Иаков прибывает к Лавану
Однажды – дело шло уже к вечеру, солнце садилось у него за спиной в бледное марево, и слитная тень всадника и верблюда, плывшая по степи, вытянулась в длину, – итак, однажды, на исходе дня, не становившегося, однако, прохладнее, а пылавшего под медным небосводом безветренным зноем, от которого воздух, как будто он вот-вот вспыхнет, мерцал над сухой травой, а у Иакова язык присыхал к нёбу, ибо со вчерашнего дня у него не было во рту ни капли воды, – он увидел, отупело качаясь в седле, между двумя холмами, служившими воротами в длинной волнистой гряде, что-то живое далеко на равнине, и его зоркие, несмотря на усталость, глаза тотчас же разглядели сгрудившееся вокруг колодца овечье стадо, собак, пастухов. Он испуганно встрепенулся от счастья и послал благодарственный вздох Иа, но на уме у него было только одно: «Вода!», и, прищелкивая пальцами, во всю мощь пересохшего горла, он кричал это слово своему животному, которое и само почуяло уже эту благодать, вытянуло шею, раздуло ноздри и, напрягши от радости силы, ускорило шаг.

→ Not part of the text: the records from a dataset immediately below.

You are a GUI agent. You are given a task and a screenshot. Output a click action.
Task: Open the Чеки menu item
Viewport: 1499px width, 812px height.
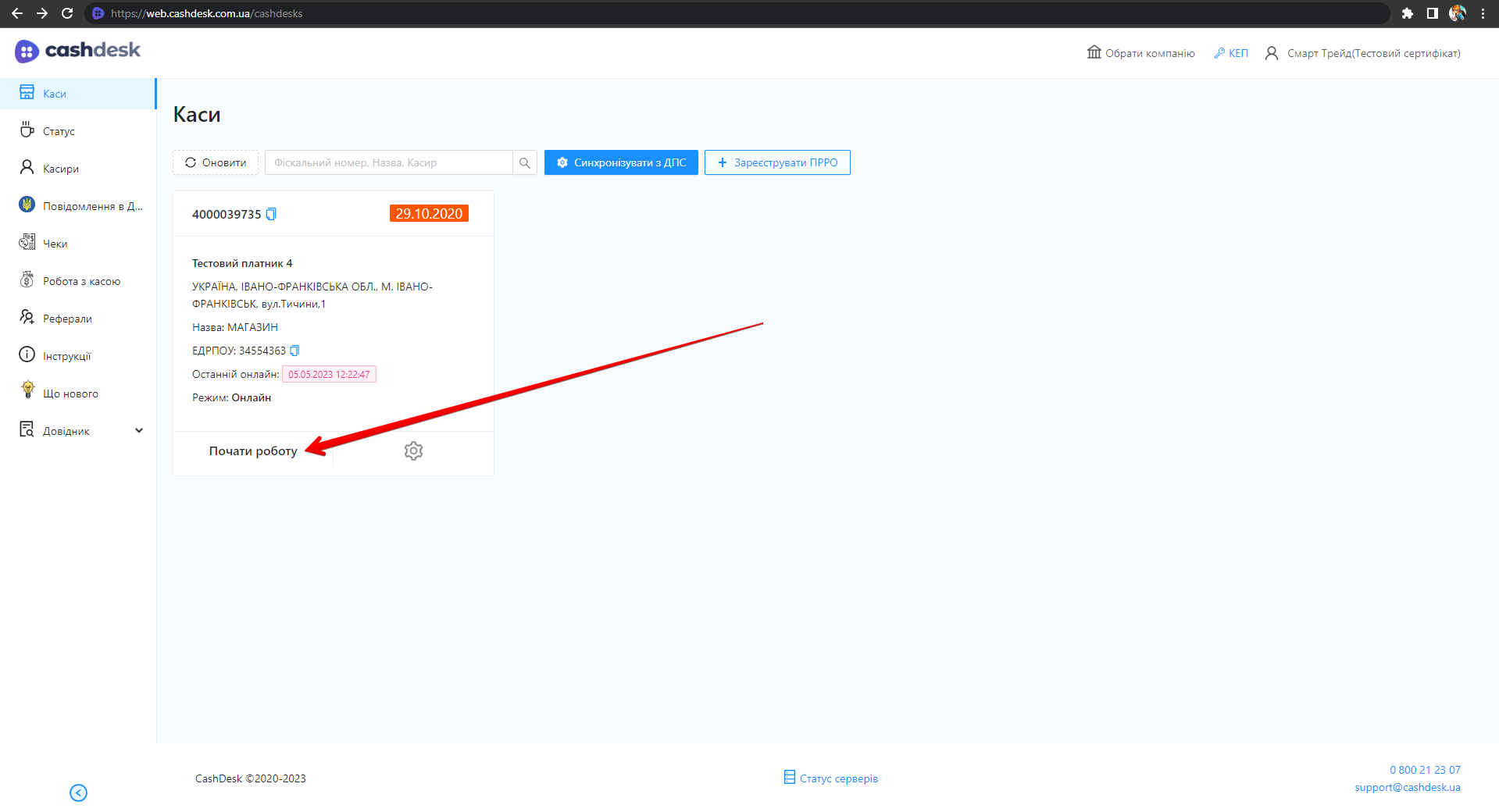pyautogui.click(x=55, y=244)
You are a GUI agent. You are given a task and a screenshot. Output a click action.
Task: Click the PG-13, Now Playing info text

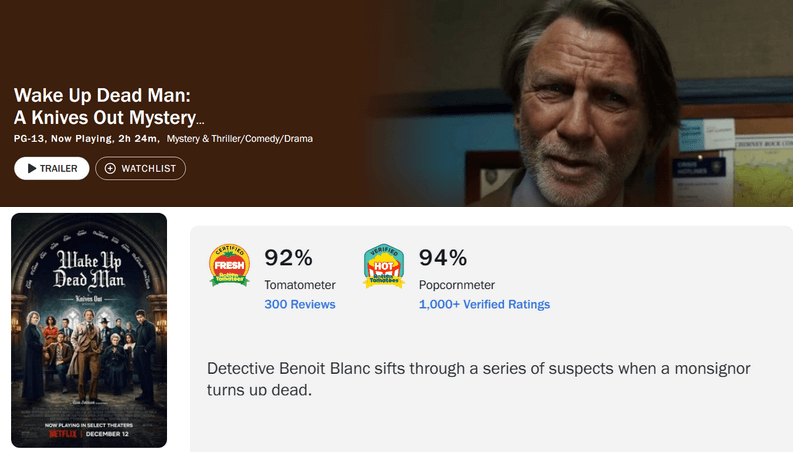tap(86, 139)
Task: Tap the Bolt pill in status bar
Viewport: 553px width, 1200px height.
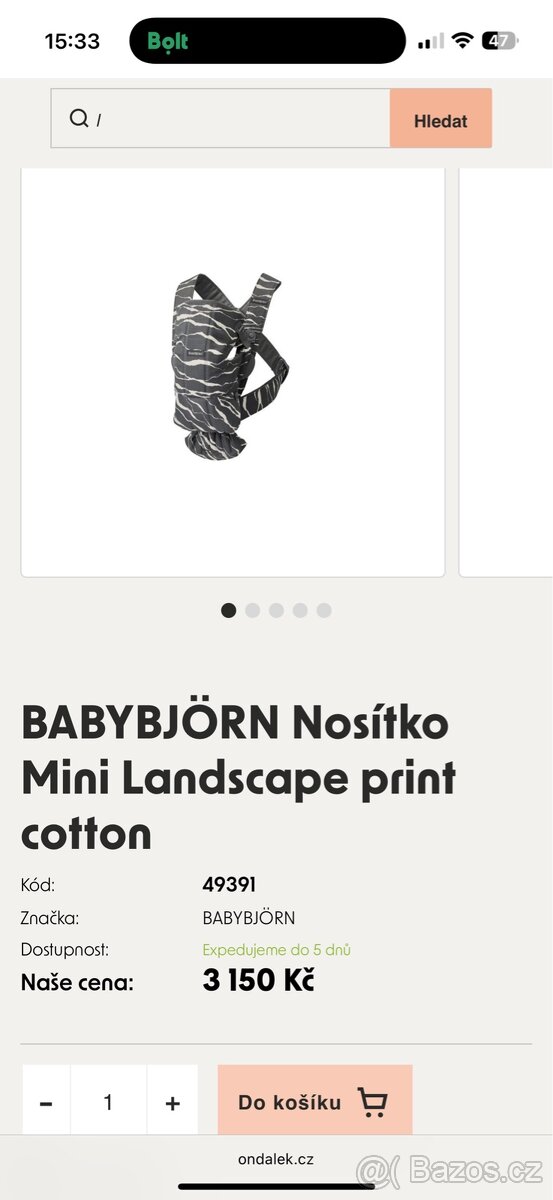Action: click(268, 41)
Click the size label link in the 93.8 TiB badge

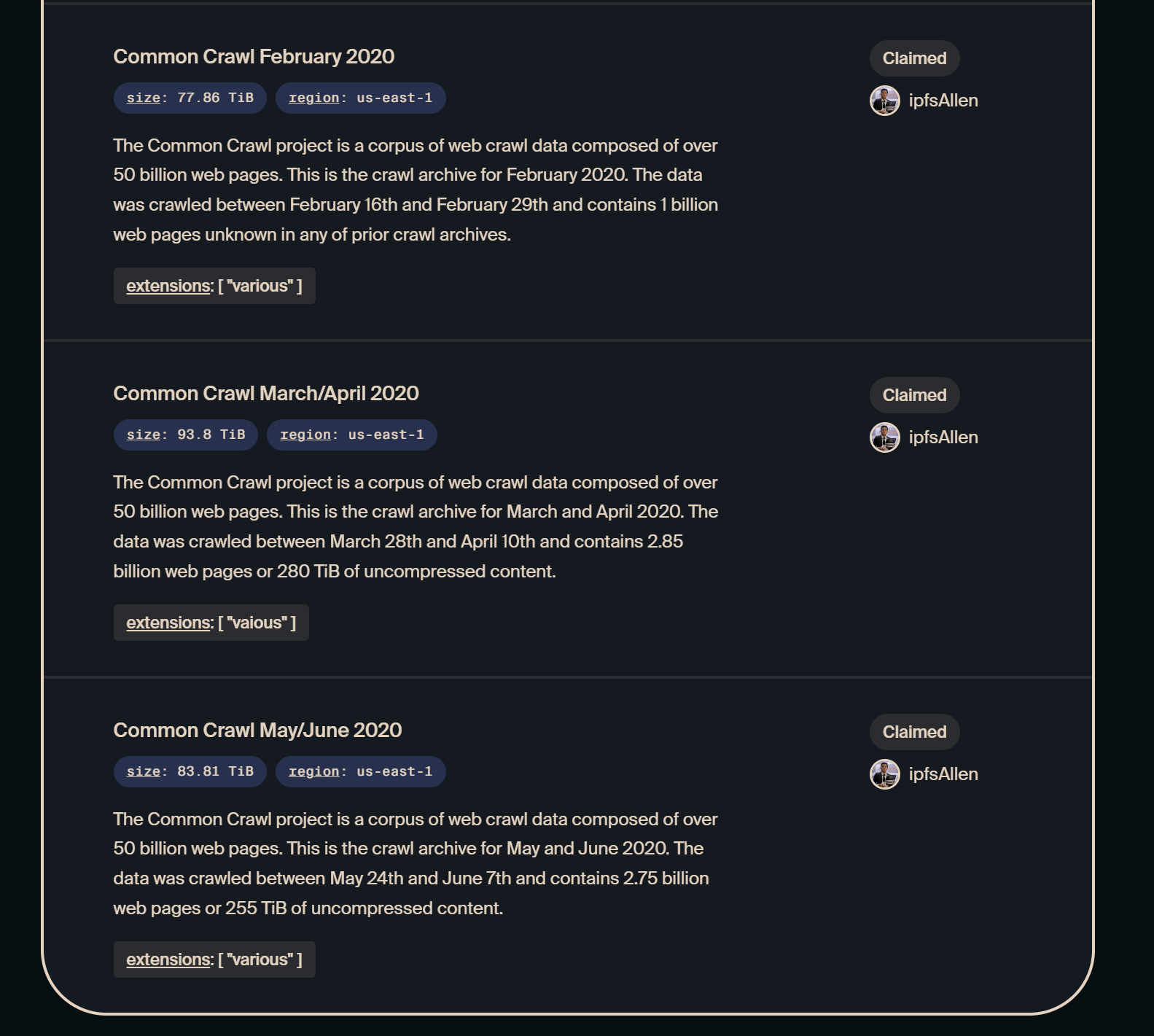coord(144,435)
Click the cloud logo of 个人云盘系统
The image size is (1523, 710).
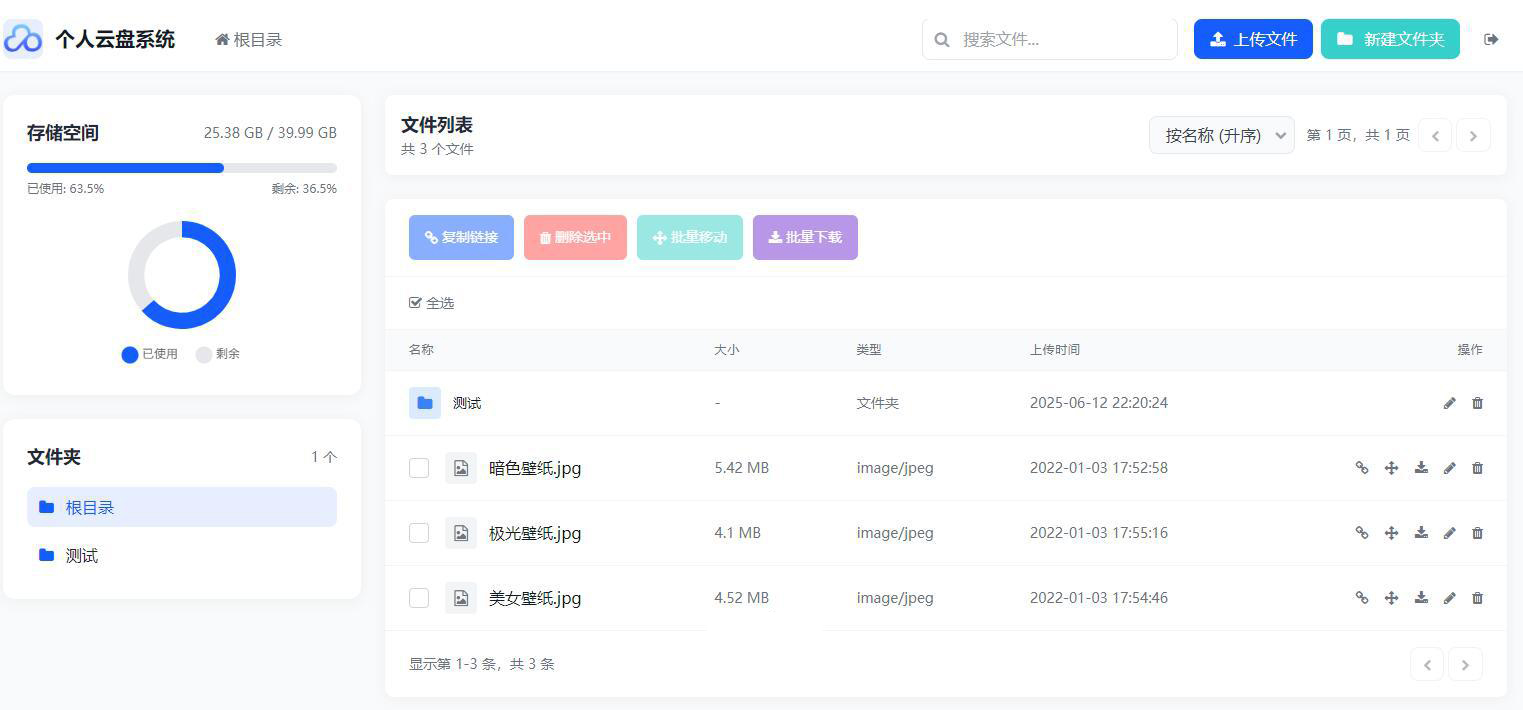(22, 38)
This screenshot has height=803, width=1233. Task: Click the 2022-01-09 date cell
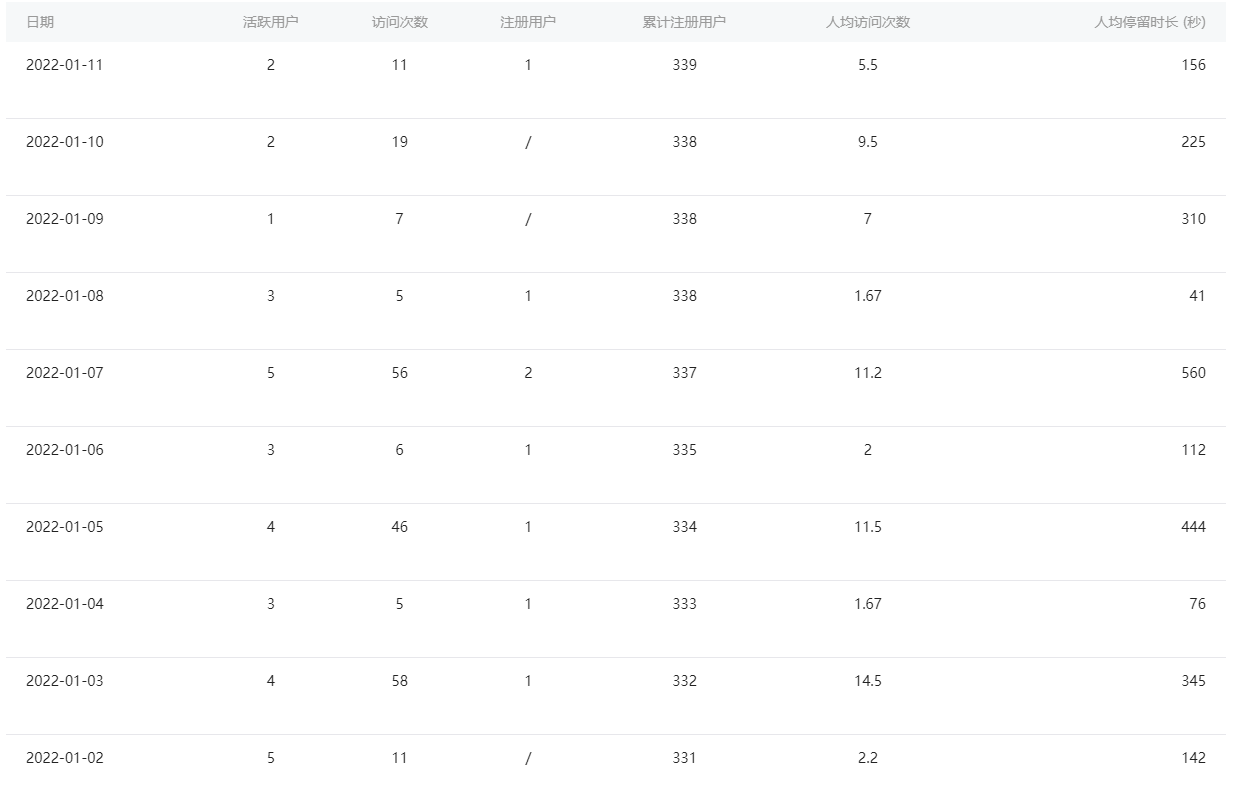click(64, 219)
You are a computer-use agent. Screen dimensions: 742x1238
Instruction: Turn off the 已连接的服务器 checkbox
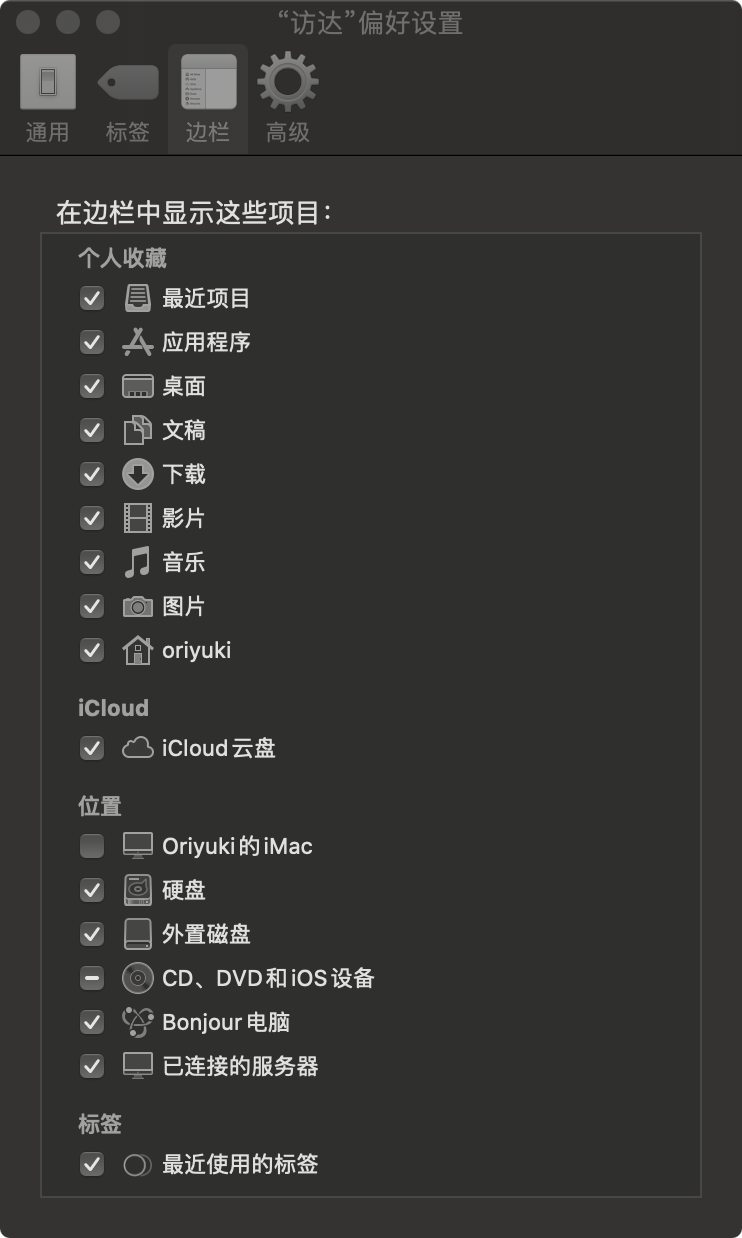(x=92, y=1066)
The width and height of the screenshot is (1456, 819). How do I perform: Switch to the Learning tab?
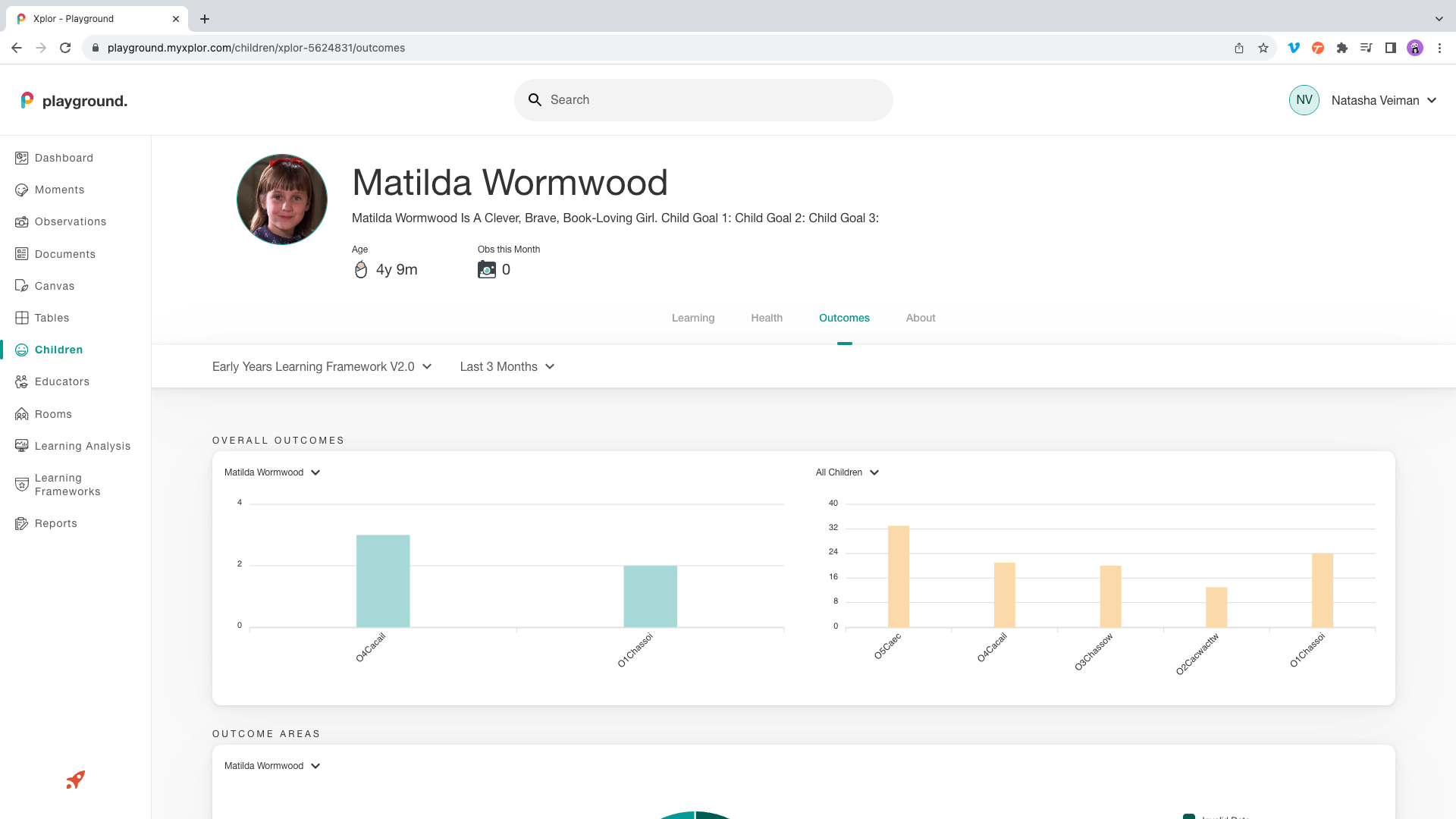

Вскоре он был уже так близко, что мог различить цветные метки на спинах овец, лица пастухов под наголовниками от солнца, волосы у них на груди, браслеты у них на руках. Псы зарычали и залаяли, не переставая следить за овцами, чтобы те не разбредались; но пастухи беззаботно прикрикнули на собак, потому что не боялись одинокого путника и видели, вероятно, что он еще издали мирно и вежливо приветствовал их. Пастухов было четверо или пятеро, как помнилось Иакову, с двумя примерно сотнями овец из породы крупных курдючных, как он определил наметанным глазом, и пастухи праздно стояли или сидели вокруг колодца, который был еще закрыт круглым камнем. Все они были вооружены пращами, а один из них пощипывал струны лютни. Иаков тогда сразу же заговорил с ними, назвав их «братьями», и, приложив руку ко лбу, крикнул наудачу, что бог их велик и могуч, хотя не знал толком, под каким они богом. Но в ответ на это, как и в ответ на все другое, что он говорил, они только переглядывались и качали головами, вернее, водили ими от плеча к плечу, с сожаленьем прищелкивая языком. Удивляться тут было нечему, они, конечно, его не поняли. Но среди них нашелся один, с серебряной монетой на груди, он назвал свое имя – Иерувваал и был, по его словам, родом из страны Амурру. Он говорил не совсем так же, как Иаков, но очень похоже, так что они друг друга понимали, и пастух Иерувваал мог служить толмачом, переводя слова Иакова на их тарабарское наречие. Они поблагодарили его за дань уваженья, отданную силе их бога, пригласили его посидеть с ними и представились по именам. Их звали Вулутту, Шамаш-Ламас-си, Пес Эи и еще как-то в подобном роде. После этого им не пришлось спрашивать у Иакова, как его зовут и каково его происхождение; он сам поспешил сообщить им то и другое, не преминув горько намекнуть для начала на дорожное приключенье, ввергшее его в нищету, и попросил прежде всего воды для своего языка. Ему подали глиняную бутылку, и хотя вода в ней была уже теплая, он осушил ее с великим блаженством. Верблюду же его пришлось подождать, да и овец тоже, казалось, еще не поили, поскольку камень еще лежал на дыре колодца и по какой-то причине никому не приходило на ум отвалить его.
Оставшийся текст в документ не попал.